* To do
Please copy the data word for word, from the start through the line containing "Looking at the screenshot, I should click(x=319, y=706).", including that line.

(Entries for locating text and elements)
·····

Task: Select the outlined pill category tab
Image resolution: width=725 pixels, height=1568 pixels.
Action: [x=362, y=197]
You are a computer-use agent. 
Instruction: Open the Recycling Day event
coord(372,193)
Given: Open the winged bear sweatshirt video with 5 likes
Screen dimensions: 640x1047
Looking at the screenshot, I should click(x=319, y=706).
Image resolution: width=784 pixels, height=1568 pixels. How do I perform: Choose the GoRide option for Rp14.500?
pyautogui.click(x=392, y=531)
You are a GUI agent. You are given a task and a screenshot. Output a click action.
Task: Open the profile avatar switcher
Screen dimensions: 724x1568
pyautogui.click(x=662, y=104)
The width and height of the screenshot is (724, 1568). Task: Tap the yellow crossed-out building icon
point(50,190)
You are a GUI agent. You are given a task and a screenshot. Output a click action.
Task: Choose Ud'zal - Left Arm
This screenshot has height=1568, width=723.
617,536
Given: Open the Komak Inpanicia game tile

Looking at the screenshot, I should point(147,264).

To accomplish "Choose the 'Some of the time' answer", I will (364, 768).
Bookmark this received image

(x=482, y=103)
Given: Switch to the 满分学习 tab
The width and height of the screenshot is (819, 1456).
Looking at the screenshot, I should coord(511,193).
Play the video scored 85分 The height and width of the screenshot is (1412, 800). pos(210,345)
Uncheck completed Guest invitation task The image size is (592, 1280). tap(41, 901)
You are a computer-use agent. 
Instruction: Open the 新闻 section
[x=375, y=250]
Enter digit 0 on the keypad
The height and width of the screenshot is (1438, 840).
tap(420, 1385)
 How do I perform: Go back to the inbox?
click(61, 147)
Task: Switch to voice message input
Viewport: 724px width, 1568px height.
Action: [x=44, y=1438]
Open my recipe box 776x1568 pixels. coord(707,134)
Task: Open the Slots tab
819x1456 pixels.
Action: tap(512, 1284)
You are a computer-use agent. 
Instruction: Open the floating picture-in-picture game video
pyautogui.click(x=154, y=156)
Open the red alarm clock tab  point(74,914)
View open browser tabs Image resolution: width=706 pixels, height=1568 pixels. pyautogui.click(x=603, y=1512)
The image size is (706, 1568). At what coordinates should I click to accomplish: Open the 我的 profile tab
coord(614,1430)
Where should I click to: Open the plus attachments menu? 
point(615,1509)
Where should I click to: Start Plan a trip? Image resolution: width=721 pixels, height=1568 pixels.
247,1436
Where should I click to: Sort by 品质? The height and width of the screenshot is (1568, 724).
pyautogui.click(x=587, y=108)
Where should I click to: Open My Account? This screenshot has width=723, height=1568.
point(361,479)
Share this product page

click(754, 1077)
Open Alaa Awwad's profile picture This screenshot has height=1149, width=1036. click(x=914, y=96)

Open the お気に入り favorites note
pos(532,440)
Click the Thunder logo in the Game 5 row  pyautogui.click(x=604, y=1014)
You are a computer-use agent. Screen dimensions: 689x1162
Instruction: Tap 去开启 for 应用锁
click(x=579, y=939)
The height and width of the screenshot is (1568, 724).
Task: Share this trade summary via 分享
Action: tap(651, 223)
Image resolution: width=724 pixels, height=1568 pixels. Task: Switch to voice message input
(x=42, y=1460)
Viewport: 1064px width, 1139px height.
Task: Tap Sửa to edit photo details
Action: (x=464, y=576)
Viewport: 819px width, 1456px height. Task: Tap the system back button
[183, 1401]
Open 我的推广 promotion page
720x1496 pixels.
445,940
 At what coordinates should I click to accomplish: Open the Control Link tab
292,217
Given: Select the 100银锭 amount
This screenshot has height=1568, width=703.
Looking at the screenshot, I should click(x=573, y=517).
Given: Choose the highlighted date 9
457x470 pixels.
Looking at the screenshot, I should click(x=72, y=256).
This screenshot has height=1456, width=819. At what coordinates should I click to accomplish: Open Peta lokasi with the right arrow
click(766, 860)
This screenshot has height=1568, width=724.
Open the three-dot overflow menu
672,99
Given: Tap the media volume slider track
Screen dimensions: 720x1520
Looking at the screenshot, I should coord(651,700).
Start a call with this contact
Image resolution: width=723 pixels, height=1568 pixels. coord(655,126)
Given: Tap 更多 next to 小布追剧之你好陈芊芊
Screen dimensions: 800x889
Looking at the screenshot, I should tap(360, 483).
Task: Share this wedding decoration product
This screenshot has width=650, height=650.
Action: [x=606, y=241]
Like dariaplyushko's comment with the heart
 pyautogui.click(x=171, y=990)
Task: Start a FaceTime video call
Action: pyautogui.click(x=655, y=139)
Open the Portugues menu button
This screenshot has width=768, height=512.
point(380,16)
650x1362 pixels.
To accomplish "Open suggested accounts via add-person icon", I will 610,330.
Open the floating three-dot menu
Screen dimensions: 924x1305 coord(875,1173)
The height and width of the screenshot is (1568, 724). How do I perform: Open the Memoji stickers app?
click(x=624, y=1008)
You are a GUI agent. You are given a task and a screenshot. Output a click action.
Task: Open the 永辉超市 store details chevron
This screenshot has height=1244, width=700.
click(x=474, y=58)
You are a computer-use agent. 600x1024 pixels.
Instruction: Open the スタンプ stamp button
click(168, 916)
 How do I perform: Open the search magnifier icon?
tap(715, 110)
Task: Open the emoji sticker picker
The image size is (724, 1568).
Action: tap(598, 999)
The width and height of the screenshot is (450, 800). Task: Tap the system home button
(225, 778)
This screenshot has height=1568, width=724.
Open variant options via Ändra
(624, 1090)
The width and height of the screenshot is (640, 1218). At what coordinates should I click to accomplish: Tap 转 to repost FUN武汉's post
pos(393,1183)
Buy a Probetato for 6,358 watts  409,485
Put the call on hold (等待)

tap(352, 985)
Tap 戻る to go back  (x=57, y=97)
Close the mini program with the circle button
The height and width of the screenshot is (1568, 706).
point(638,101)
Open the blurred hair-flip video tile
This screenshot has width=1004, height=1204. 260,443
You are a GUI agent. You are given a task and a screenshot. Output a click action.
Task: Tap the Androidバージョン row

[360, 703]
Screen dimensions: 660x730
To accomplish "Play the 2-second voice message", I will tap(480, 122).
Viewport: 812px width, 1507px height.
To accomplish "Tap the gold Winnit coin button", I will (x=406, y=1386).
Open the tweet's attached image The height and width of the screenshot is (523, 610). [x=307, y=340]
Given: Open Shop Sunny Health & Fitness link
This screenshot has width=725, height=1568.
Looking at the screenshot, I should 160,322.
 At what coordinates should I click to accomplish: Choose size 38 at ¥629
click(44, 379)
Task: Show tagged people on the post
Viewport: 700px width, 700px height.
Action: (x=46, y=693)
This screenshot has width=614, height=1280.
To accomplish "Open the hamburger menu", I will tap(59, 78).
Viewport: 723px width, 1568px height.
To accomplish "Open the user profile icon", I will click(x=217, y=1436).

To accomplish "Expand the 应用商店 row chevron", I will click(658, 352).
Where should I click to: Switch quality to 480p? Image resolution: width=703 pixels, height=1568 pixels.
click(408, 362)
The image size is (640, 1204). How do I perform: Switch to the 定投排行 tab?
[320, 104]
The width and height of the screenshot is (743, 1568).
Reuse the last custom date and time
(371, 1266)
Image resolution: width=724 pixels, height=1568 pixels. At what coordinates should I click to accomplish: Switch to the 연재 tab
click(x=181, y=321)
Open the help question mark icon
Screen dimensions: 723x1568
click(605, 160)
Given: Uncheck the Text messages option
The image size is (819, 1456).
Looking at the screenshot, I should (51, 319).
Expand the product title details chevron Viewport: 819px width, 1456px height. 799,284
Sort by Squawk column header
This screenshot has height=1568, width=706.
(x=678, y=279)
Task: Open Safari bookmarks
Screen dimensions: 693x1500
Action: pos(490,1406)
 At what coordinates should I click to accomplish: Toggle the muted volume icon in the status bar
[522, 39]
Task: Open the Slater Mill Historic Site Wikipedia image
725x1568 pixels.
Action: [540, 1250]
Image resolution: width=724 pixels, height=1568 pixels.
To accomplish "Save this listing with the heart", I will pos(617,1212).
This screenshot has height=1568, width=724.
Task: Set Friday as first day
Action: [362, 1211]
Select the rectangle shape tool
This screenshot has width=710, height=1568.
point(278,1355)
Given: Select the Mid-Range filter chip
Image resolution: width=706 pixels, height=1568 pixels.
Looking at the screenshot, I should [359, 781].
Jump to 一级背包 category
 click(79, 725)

·····

* Answer for this exercise
Task: Select the outlined pill category tab
Image resolution: width=725 pixels, height=1568 pixels.
Action: [x=362, y=197]
You are a computer-use agent. 
Instruction: Open the Recycling Day event
coord(372,193)
Given: Open the winged bear sweatshirt video with 5 likes
Screen dimensions: 640x1047
Looking at the screenshot, I should click(x=319, y=706).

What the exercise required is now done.